Changing Lives on the margins

Kartik Nathjogi, a resident of Ramabai’s village who holds a master’s degree in Marathi literature and political science, played a significant role in encouraging Ramabai to attend school.
Changing Lives on the margins

MAHARASHTRA: Ramabai Chavan, a 16-year-old girl from the Nathjogi community, a gypsy tribal group, has become the first person from her community to pass the class 10th examination. Living in a modest hamlet, a life frought with numerous challenges, in Bhandara district of Maharashtra’s drought-prone Vidarbha region, Ramabai says her community primarily survives through begging.

The Nathjogi people are nomadic, constantly traveling in search of sustenance. “My parents go to Madhya Pradesh, Chhattisgarh, and Odisha to beg for food, mostly grains,” Ramabai narrates. “This has been our way of life for generations, so no one stays in one place for long. We lack agricultural land and are not trained for work in other sectors, so our people rely solely on begging.”

In class 10th, Ramabai had no books and had to rely on her memory to retain what was taught in the classroom. “I was afraid to take the class 10th exams, but my teacher encouraged me to appear if I wanted to do something for our community,” Ramabai said.

Kartik Nathjogi, a resident of Ramabai’s village who holds a master’s degree in Marathi literature and political science, played a significant role in encouraging Ramabai to attend school. As a passionate advocate for education from a marginalized community, Kartik has become a beacon of hope for children, particularly girls who are often married at an early age. “Being a postgraduate from the begging community, I feel proud, but I’m deeply concerned about how much more needs to be done to integrate our community into the mainstream,” Kartik said.

In his village, children often accompany their parents to begging, greatly undermining their safety and education. “No one stays at home to look after their children. Who will take care of them in a parent’s absence? This worry leads to children missing school and being deprived of basic education,” Kartik says. Driven by a fervent desire to usher change, Kartik decided to start a residential school for his gypsy community. Despite initial setbacks and lack of support from local politicos, Kartik’s determination never wavered. “I appealed to many local politicians for help, but no one came through. They made promised, but when it came to providing, they turned away,” he recalled.

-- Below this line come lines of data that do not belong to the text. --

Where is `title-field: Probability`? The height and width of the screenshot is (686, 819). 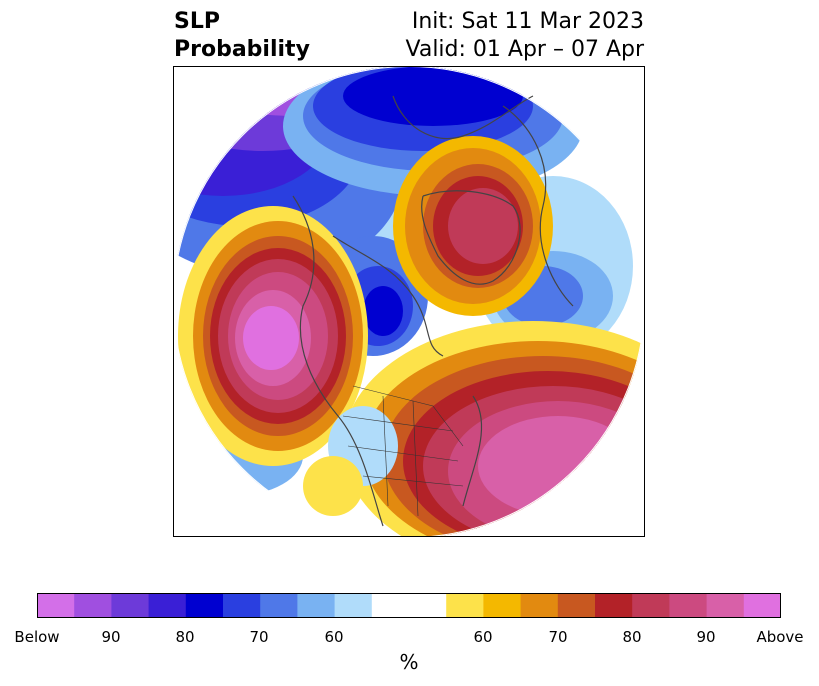 title-field: Probability is located at coordinates (242, 50).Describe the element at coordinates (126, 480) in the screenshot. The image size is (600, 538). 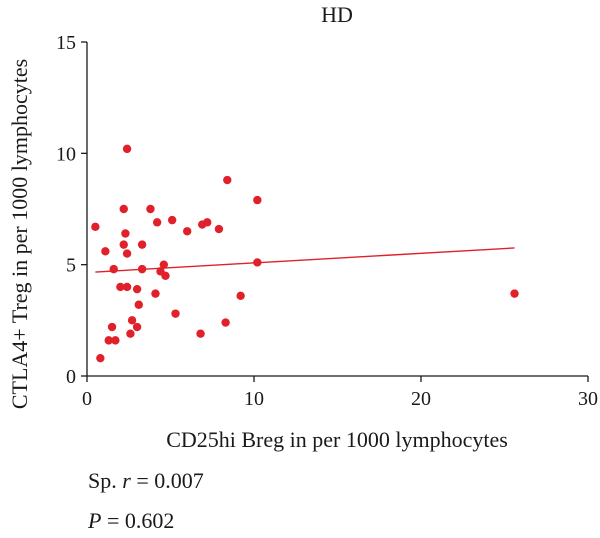
I see `r-symbol: r` at that location.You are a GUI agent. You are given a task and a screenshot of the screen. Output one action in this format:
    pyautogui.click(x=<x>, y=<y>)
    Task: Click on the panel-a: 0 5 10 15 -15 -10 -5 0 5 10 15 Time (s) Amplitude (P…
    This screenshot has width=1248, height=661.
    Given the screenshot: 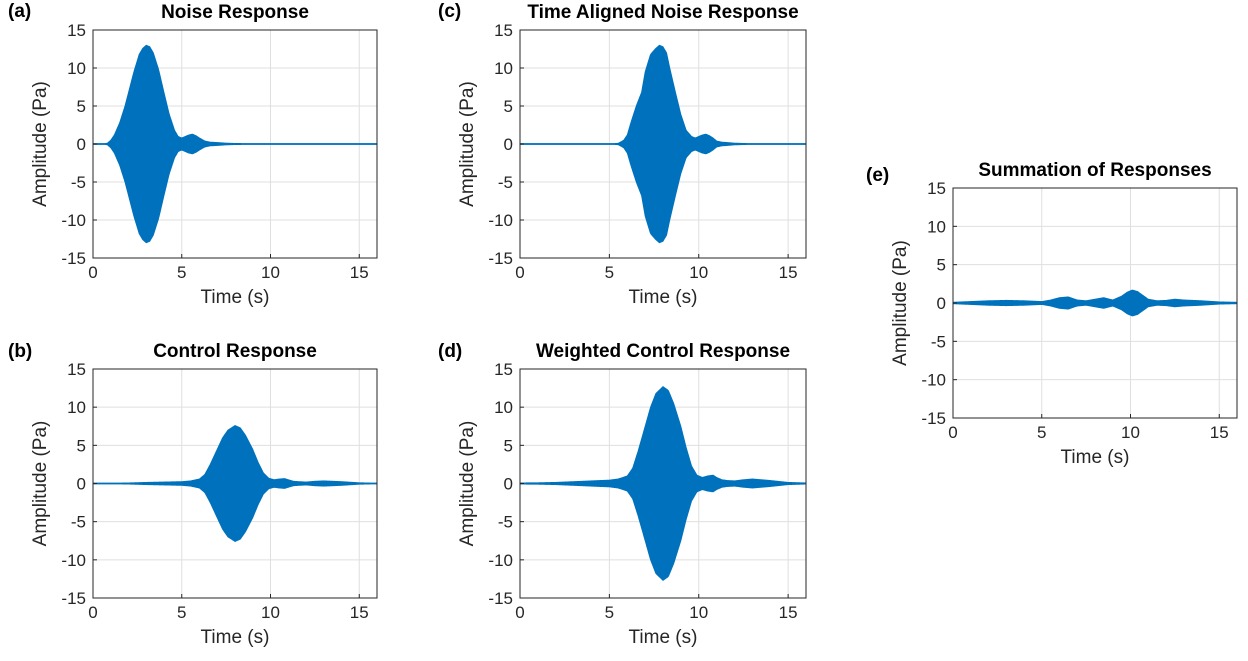 What is the action you would take?
    pyautogui.click(x=193, y=154)
    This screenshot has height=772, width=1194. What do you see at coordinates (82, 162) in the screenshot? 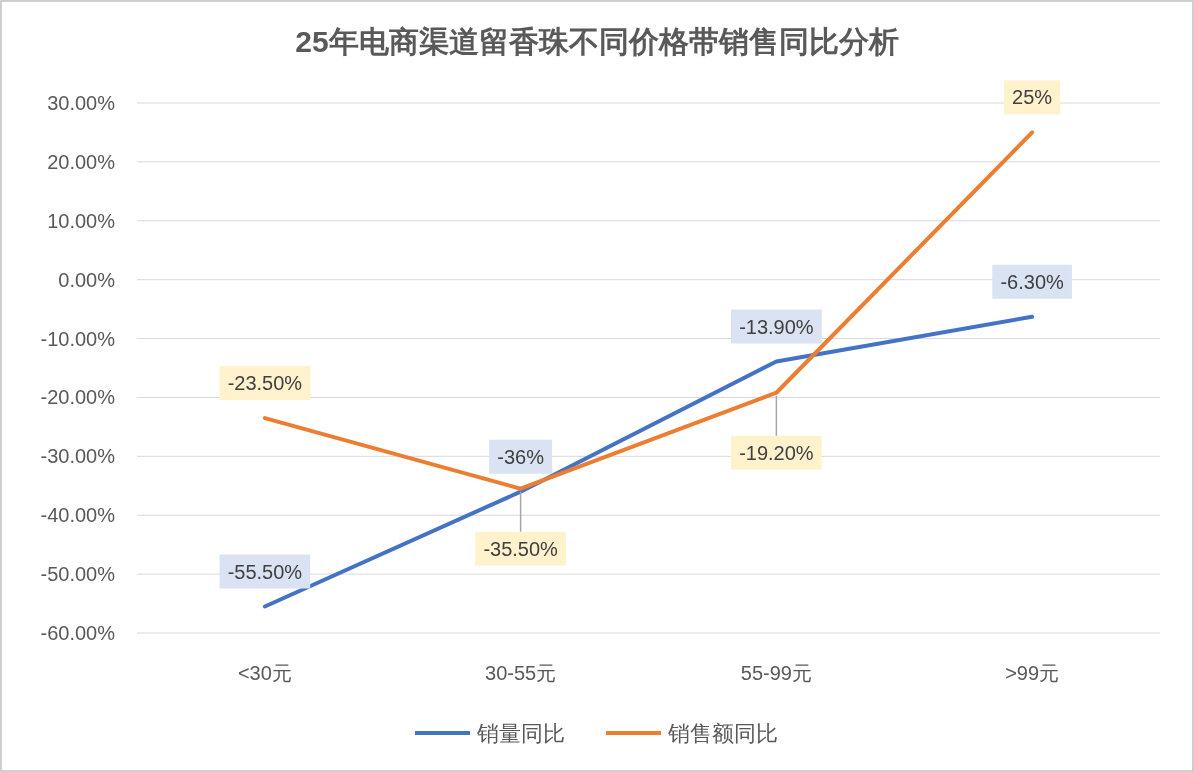
I see `y-tick-label: 20.00%` at bounding box center [82, 162].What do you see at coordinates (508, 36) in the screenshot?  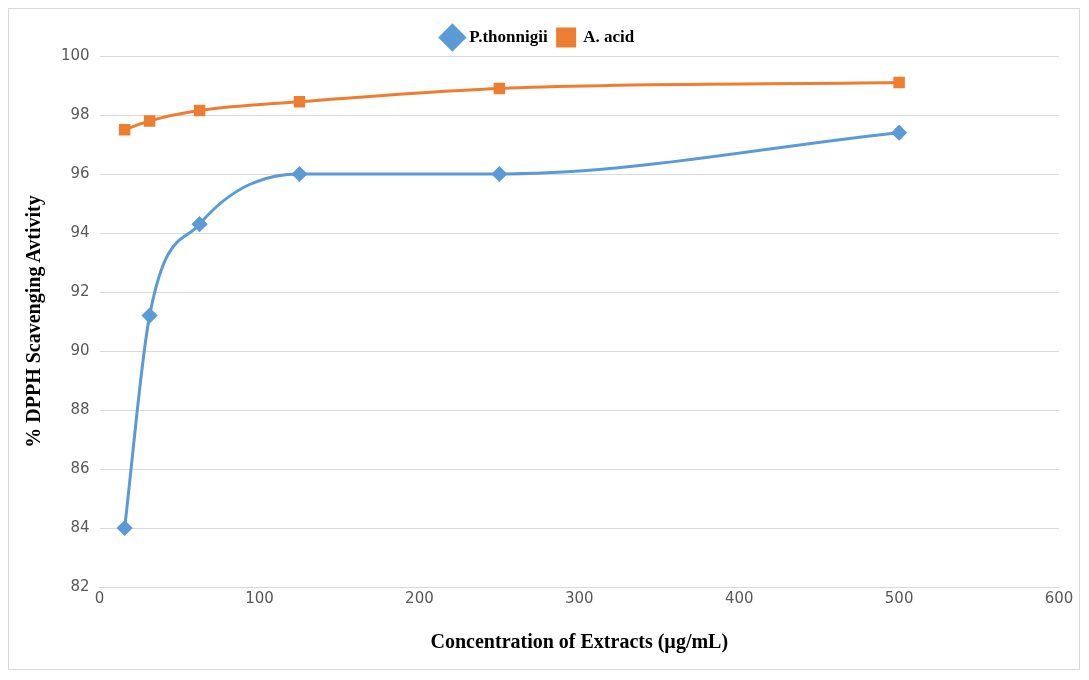 I see `legend-label: P.thonnigii` at bounding box center [508, 36].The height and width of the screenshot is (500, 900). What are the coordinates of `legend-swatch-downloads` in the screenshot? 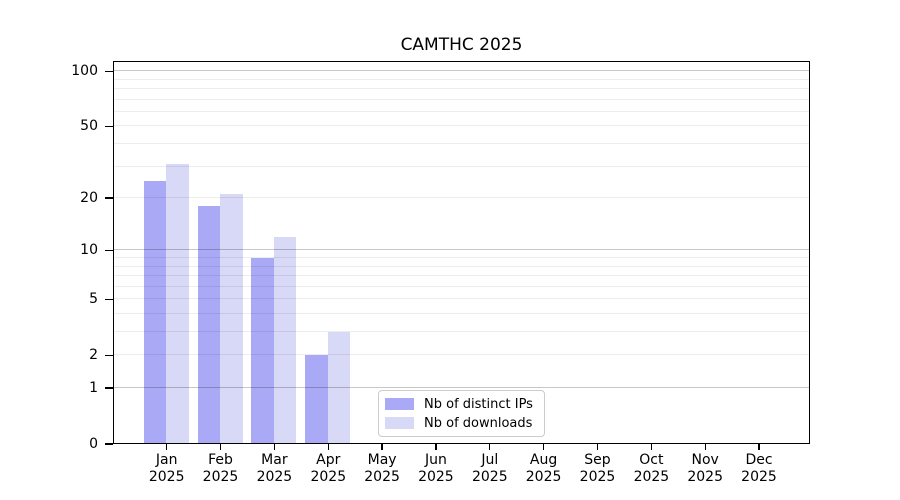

Undeterred, Kartik began collecting small contributions from his village, a mere `10 from each family. With this modest fund, he set up a tin shed classroom, furnished it with chairs, tables, and books, and invited the children to learn. “The response was good, and eventually, the local administration also offered their support,” he said with pride.

Kartik dreams of establishing a full-fledged residential school for his community, aiming to secure good jobs in both government and private sectors for the children. “We want to live a decent, honorable life. If we don’t achieve that, what’s the point of freedom?” Kartik says.